━━ Task data ━━

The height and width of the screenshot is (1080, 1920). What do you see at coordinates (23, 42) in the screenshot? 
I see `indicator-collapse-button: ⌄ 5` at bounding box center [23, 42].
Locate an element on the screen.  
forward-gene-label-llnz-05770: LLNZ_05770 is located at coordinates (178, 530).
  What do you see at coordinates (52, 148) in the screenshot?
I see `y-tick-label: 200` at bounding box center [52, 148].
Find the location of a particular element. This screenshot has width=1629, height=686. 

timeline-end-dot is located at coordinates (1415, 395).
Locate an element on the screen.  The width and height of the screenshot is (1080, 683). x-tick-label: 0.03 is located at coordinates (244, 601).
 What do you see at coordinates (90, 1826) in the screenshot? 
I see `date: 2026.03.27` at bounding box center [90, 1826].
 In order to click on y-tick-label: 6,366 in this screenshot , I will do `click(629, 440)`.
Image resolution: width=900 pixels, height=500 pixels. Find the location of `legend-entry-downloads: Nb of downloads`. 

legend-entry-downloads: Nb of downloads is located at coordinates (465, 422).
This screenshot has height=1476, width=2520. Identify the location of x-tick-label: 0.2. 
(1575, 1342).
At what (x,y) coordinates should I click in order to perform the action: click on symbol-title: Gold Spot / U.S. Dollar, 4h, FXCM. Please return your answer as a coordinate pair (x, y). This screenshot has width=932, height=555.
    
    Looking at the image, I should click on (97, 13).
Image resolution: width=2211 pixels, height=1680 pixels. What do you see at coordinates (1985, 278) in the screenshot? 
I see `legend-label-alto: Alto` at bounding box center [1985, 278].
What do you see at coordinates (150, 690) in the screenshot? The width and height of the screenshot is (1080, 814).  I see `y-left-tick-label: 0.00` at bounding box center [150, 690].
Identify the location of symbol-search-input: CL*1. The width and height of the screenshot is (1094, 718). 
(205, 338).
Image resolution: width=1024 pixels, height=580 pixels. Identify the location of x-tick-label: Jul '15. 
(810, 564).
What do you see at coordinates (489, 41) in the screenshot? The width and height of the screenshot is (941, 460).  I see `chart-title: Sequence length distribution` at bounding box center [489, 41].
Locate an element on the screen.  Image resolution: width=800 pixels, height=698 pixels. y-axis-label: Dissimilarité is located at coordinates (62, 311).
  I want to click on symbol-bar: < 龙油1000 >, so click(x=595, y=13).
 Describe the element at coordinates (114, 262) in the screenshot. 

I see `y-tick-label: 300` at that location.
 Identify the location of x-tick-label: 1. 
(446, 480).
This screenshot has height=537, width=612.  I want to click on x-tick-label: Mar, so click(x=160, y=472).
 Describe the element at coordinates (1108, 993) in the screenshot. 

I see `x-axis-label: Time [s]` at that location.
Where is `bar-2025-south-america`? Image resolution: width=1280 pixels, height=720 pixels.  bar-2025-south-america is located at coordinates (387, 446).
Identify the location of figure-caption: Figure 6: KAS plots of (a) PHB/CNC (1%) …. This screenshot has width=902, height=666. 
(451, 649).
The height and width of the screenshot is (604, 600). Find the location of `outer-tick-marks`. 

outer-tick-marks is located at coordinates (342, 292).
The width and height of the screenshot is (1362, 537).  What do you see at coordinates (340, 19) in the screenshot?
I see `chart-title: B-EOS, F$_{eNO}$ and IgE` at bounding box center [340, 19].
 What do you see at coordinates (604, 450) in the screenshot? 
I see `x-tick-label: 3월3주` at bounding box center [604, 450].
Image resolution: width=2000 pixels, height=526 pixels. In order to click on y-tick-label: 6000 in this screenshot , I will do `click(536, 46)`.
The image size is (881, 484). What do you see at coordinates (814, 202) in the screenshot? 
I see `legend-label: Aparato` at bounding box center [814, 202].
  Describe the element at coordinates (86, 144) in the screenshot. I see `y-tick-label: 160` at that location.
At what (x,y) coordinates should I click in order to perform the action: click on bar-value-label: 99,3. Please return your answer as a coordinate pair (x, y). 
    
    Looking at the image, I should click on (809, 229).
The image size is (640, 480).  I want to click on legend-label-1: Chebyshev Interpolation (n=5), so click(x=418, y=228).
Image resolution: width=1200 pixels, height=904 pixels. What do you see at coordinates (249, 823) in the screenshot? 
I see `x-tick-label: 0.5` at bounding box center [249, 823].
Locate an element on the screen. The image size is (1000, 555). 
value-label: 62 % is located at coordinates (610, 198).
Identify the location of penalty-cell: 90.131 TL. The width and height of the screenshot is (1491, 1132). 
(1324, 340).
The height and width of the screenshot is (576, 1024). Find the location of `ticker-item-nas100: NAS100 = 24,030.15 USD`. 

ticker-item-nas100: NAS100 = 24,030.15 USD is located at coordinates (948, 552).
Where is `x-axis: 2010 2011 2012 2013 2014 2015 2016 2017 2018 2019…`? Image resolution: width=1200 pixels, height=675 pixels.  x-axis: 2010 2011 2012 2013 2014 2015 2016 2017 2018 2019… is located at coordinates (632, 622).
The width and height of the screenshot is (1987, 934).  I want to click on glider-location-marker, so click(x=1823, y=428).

━━━

### Exercise directions
Update the records above so that "Identify the location of" becomes "Find the position of" everywhere it appears, and leave the rest of the records unchanged.

### Solution for this exercise
The height and width of the screenshot is (1080, 1920). What do you see at coordinates (23, 42) in the screenshot? 
I see `indicator-collapse-button: ⌄ 5` at bounding box center [23, 42].
Locate an element on the screen.  
forward-gene-label-llnz-05770: LLNZ_05770 is located at coordinates (178, 530).
  What do you see at coordinates (52, 148) in the screenshot?
I see `y-tick-label: 200` at bounding box center [52, 148].
Find the location of a particular element. This screenshot has width=1629, height=686. 

timeline-end-dot is located at coordinates (1415, 395).
Locate an element on the screen.  The width and height of the screenshot is (1080, 683). x-tick-label: 0.03 is located at coordinates (244, 601).
 What do you see at coordinates (90, 1826) in the screenshot? 
I see `date: 2026.03.27` at bounding box center [90, 1826].
 In order to click on y-tick-label: 6,366 in this screenshot , I will do `click(629, 440)`.
Image resolution: width=900 pixels, height=500 pixels. Find the location of `legend-entry-downloads: Nb of downloads`. 

legend-entry-downloads: Nb of downloads is located at coordinates (465, 422).
This screenshot has height=1476, width=2520. Find the position of x-tick-label: 0.2. 
(1575, 1342).
At what (x,y) coordinates should I click in order to perform the action: click on symbol-title: Gold Spot / U.S. Dollar, 4h, FXCM. Please return your answer as a coordinate pair (x, y). This screenshot has width=932, height=555.
    
    Looking at the image, I should click on (97, 13).
Image resolution: width=2211 pixels, height=1680 pixels. What do you see at coordinates (1985, 278) in the screenshot? 
I see `legend-label-alto: Alto` at bounding box center [1985, 278].
What do you see at coordinates (150, 690) in the screenshot? The width and height of the screenshot is (1080, 814).  I see `y-left-tick-label: 0.00` at bounding box center [150, 690].
Find the position of symbol-search-input: CL*1. The width and height of the screenshot is (1094, 718). 
(205, 338).
Image resolution: width=1024 pixels, height=580 pixels. Find the position of x-tick-label: Jul '15. 
(810, 564).
What do you see at coordinates (489, 41) in the screenshot? The width and height of the screenshot is (941, 460).  I see `chart-title: Sequence length distribution` at bounding box center [489, 41].
Locate an element on the screen.  Image resolution: width=800 pixels, height=698 pixels. y-axis-label: Dissimilarité is located at coordinates (62, 311).
  I want to click on symbol-bar: < 龙油1000 >, so click(x=595, y=13).
 Describe the element at coordinates (114, 262) in the screenshot. 

I see `y-tick-label: 300` at that location.
 Find the position of x-tick-label: 1. 
(446, 480).
This screenshot has height=537, width=612.  I want to click on x-tick-label: Mar, so click(x=160, y=472).
 Describe the element at coordinates (1108, 993) in the screenshot. 

I see `x-axis-label: Time [s]` at that location.
Where is `bar-2025-south-america`? Image resolution: width=1280 pixels, height=720 pixels.  bar-2025-south-america is located at coordinates (387, 446).
Find the position of figure-caption: Figure 6: KAS plots of (a) PHB/CNC (1%) …. This screenshot has width=902, height=666. 
(451, 649).
The height and width of the screenshot is (604, 600). Find the location of `outer-tick-marks`. 

outer-tick-marks is located at coordinates (342, 292).
The width and height of the screenshot is (1362, 537).  What do you see at coordinates (340, 19) in the screenshot?
I see `chart-title: B-EOS, F$_{eNO}$ and IgE` at bounding box center [340, 19].
 What do you see at coordinates (604, 450) in the screenshot? 
I see `x-tick-label: 3월3주` at bounding box center [604, 450].
Image resolution: width=2000 pixels, height=526 pixels. In order to click on y-tick-label: 6000 in this screenshot , I will do `click(536, 46)`.
The image size is (881, 484). What do you see at coordinates (814, 202) in the screenshot? 
I see `legend-label: Aparato` at bounding box center [814, 202].
  Describe the element at coordinates (86, 144) in the screenshot. I see `y-tick-label: 160` at that location.
At what (x,y) coordinates should I click in order to perform the action: click on bar-value-label: 99,3. Please return your answer as a coordinate pair (x, y). 
    
    Looking at the image, I should click on (809, 229).
The image size is (640, 480).  I want to click on legend-label-1: Chebyshev Interpolation (n=5), so click(x=418, y=228).
Image resolution: width=1200 pixels, height=904 pixels. What do you see at coordinates (249, 823) in the screenshot? 
I see `x-tick-label: 0.5` at bounding box center [249, 823].
Locate an element on the screen. The image size is (1000, 555). 
value-label: 62 % is located at coordinates (610, 198).
Find the position of penalty-cell: 90.131 TL. The width and height of the screenshot is (1491, 1132). 
(1324, 340).
The height and width of the screenshot is (576, 1024). Find the location of `ticker-item-nas100: NAS100 = 24,030.15 USD`. 

ticker-item-nas100: NAS100 = 24,030.15 USD is located at coordinates (948, 552).
Where is `x-axis: 2010 2011 2012 2013 2014 2015 2016 2017 2018 2019…`? Image resolution: width=1200 pixels, height=675 pixels.  x-axis: 2010 2011 2012 2013 2014 2015 2016 2017 2018 2019… is located at coordinates (632, 622).
The width and height of the screenshot is (1987, 934).  I want to click on glider-location-marker, so click(x=1823, y=428).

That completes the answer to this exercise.